The American Civil Liberties Union filed a lawsuit on Tuesday challenging federal regulations it says unfairly limit women’s access to medication abortion.
The suit — filed on behalf of a Hawaii-based family physician, Dr. Graham Chelius, and several health care organizations — challenges FDA regulations on where women are able to get Mifeprex, the brand name for the drug mifepristone. That medication can be taken with another drug, misoprostol, to end early pregnancies and is commonly referred to as the “abortion pill.”
Under current FDA regulations, women cannot get Mifeprex with a prescription at a pharmacy.

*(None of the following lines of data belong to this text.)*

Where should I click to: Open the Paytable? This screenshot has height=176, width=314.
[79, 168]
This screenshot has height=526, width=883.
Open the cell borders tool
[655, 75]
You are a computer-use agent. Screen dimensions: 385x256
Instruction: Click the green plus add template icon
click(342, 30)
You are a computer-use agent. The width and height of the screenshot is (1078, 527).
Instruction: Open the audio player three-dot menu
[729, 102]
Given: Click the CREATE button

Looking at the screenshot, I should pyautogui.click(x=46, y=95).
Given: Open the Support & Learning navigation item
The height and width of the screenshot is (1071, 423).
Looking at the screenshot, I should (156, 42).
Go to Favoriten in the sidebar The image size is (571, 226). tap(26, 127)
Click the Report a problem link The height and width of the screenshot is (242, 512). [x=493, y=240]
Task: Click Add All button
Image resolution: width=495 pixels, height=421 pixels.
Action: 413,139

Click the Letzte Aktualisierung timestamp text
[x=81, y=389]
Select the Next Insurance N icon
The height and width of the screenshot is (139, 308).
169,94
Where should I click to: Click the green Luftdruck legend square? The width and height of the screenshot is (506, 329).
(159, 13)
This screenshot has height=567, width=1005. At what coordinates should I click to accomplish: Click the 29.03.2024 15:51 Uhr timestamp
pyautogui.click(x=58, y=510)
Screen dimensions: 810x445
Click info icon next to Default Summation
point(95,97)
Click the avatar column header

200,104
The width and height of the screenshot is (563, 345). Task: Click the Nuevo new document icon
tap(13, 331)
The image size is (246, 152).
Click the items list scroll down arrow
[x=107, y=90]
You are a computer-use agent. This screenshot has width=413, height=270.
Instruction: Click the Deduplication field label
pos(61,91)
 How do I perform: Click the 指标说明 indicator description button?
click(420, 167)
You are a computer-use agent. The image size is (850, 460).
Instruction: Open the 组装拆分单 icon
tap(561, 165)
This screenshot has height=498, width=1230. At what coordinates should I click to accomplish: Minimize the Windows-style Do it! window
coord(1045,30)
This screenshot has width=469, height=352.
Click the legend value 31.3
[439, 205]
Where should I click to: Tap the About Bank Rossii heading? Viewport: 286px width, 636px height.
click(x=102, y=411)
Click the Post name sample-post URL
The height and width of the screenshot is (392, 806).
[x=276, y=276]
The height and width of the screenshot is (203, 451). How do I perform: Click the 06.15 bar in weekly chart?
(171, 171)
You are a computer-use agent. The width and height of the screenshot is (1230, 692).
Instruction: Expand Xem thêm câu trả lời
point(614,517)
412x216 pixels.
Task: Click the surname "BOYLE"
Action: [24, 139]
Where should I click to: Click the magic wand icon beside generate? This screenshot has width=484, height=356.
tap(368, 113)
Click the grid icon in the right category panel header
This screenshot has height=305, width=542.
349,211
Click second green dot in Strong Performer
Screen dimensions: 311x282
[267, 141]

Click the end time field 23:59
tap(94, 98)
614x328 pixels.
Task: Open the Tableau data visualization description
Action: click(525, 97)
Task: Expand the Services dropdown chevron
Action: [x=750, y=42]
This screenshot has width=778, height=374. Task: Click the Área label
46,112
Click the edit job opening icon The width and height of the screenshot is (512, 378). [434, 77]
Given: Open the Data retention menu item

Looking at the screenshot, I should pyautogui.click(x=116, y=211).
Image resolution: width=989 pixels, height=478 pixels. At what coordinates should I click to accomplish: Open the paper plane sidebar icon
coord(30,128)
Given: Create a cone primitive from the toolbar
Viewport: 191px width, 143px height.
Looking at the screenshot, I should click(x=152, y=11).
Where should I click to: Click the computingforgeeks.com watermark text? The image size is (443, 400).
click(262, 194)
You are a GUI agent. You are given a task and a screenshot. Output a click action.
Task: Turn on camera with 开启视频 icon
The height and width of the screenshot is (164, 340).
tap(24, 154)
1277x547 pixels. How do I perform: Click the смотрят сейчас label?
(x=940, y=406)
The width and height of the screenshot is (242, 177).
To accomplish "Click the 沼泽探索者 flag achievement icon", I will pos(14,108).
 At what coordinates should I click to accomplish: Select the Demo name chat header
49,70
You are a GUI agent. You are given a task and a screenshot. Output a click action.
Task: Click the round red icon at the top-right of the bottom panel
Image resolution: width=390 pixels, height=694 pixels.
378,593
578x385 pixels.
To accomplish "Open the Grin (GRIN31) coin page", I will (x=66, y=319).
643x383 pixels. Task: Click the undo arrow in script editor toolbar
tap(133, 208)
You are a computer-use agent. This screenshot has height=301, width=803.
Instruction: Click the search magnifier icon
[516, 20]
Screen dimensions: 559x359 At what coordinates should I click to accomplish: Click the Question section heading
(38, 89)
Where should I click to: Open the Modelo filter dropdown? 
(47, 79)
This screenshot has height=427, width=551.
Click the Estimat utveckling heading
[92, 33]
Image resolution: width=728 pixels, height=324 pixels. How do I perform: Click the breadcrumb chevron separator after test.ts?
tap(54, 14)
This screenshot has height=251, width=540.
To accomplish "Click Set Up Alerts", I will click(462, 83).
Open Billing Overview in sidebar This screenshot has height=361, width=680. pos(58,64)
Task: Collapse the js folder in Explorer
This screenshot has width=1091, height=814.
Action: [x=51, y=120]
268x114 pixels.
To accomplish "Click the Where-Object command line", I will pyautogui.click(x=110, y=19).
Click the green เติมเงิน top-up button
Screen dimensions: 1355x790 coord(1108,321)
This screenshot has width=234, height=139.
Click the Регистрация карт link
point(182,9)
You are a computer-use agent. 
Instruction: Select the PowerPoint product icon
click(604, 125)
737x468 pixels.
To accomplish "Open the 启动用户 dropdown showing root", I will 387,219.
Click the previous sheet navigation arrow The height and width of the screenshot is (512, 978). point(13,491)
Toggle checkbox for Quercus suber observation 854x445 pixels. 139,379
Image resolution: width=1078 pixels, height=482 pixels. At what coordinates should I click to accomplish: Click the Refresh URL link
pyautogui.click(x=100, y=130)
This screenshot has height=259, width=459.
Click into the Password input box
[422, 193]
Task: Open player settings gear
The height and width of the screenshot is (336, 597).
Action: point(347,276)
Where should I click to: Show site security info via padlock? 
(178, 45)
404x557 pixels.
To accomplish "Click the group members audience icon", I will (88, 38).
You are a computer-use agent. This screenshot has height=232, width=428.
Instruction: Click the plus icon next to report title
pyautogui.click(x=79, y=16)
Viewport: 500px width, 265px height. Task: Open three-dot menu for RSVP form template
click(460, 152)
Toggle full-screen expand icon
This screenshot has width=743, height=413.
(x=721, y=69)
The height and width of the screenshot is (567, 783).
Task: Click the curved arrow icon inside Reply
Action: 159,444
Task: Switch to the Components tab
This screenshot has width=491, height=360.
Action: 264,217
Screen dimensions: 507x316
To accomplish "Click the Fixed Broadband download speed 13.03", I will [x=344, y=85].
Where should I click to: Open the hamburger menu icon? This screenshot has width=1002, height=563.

Instead, they must be handed the pills at a clinic, medical office or hospital under the guidance of a qualified health care provider and must also sign a form indicating they have been informed of any possible risks associated with the drug. (The same is not true of misoprostol.)
The new ACLU lawsuit argues that those restrictions are medically unnecessary and serve only to delay women’s care, if not prevent them from accessing a timely abortion altogether.
“The abortion pill is safe, effective, and legal. So why is the FDA keeping it locked away from women who need it?” Julia Kaye, staff attorney with the ACLU Reproductive Freedom Project said in a press release announcing the suit. “The FDA’s unique restrictions on medication abortion are not grounded in science — this is just abortion stigma made law.”
The lawsuit places a special emphasis on the burden faced by women living in rural and medically underserved areas who may not have a provider who stocks the medication near their home. For example, Dr. Chelius — the plaintiff — is unable to stock the medication at the hospital where he works in Kauaʻi, so he must send patients on a 300-mile round-trip flight to another island to get the pills.
“Making this additional trip — which may necessitate additional child care, additional time off work and significant transportation expenses — also compromises some women’s ability to keep their abortions confidential with dangerous consequences for women in abusive relationships and young women with abusive parents,” the suit says.
Extensive research has shown that medication abortion is safe, including a recent study that found medication abortion via telemedicine is as safe as it is in the presence of a medical provider. The American College of Obstetricians and Gynecologists has also thrown its support behind medication abortion, calling it a safe and effective method that has benefited millions of women.